The Ultimate Portfolio for Lazy Crypto Investors
A low-stress strategy for building a strong crypto portfolio without chasing every trend.
Most of us don’t want to spend all day staring at charts or chasing the latest meme coins. This “lazy” crypto portfolio is like a friendly guide to the crypto universe: a mix of blue chips, strong up-and-comers, and a few lottery plays. It’s not financial advice, just an example of how a relaxed investor might spread bets in crypto.
We’ll break down each holding in simple terms, why it’s included, and its approximate market cap as of late September 2025.
The Majors (70% of portfolio)
These are the “blue chips” of crypto, large-cap leaders you hold for the long term. Together they form 70% of our lazy portfolio.

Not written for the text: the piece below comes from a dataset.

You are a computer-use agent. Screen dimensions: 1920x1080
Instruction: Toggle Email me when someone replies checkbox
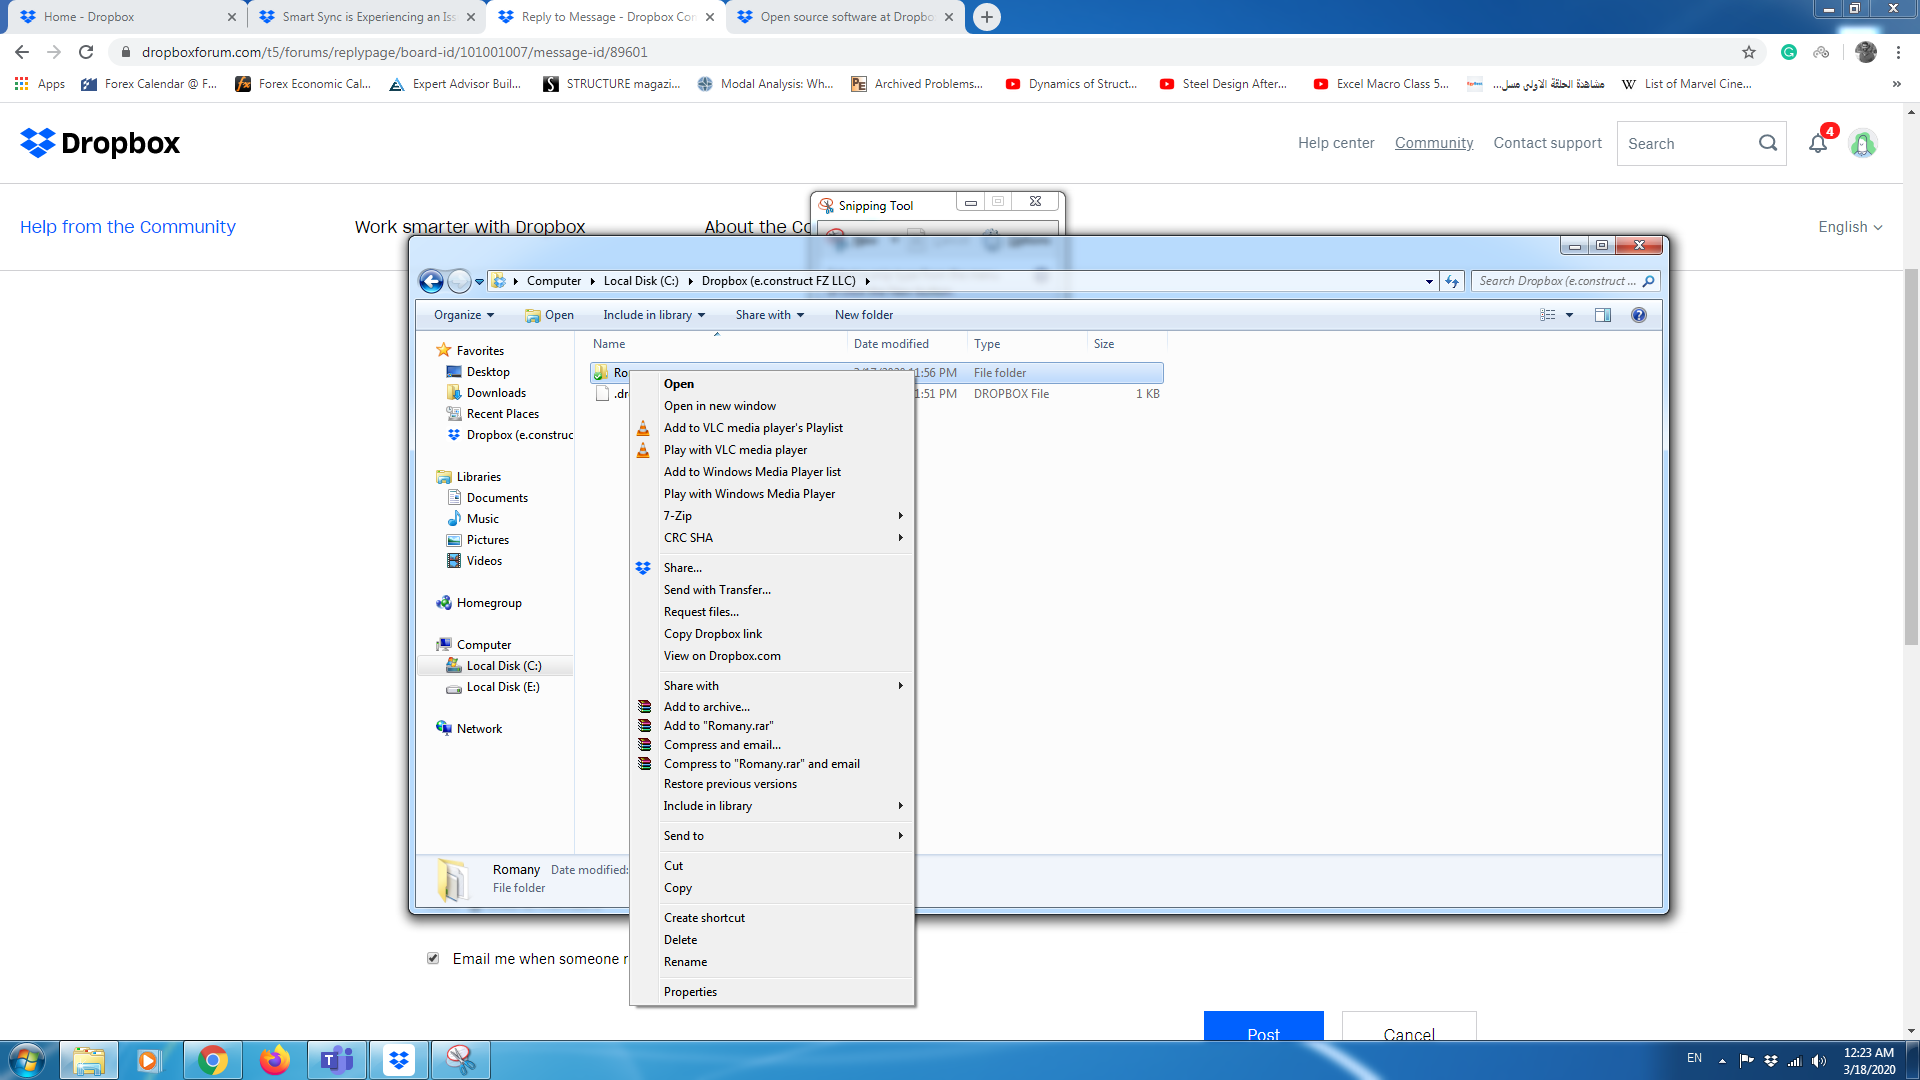pyautogui.click(x=433, y=959)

Bitcoin (BTC) – Digital gold of crypto. Bitcoin is the grandfather of all crypto, known for its strong track record and wide adoption. It’s like owning shares of a national currency or gold ETF. With a market cap of roughly $2.2 trillion, it’s by far the largest crypto. A lazy investor includes BTC for stability (relative to the crypto world) and broad market exposure.
Ethereum (ETH) – Programmable blockchain powerhouse. Ethereum runs the smart contracts and DeFi that many crypto projects use. Its market cap is about $500 billion, making it the #2 crypto. ETH gives you exposure to innovation (DeFi lending, NFTs, DAOs, etc.) while still being a giant in the space.
Solana (SOL) – High-speed smart-contract chain. Solana is chosen for its fast, low-cost transactions. It’s a popular layer-1 blockchain with lots of DeFi and NFT activity. Solana’s market cap is about $110 billion, putting it in the top 5 by size. It’s a bit riskier than BTC/ETH (smaller market cap and younger technology), but still a major platform to watch.
Mid-Caps (20%)
Next, we allocate 20% to four mid-cap altcoins. These are smaller than the majors but still significant, each with its own niche. A lazy investor holds these as moderate-risk growth plays.
Ethena (ENA) – Stablecoin innovator. Ethena is a newer DeFi project aiming to create a crypto-native U.S. dollar (a “synthetic dollar” called USDe). It’s built on Ethereum and backed by algorithms rather than banks. ENA’s market cap is around $4 billion. We include it for “bond-like” stability (it’s a stablecoin protocol) plus the upside of DeFi innovation.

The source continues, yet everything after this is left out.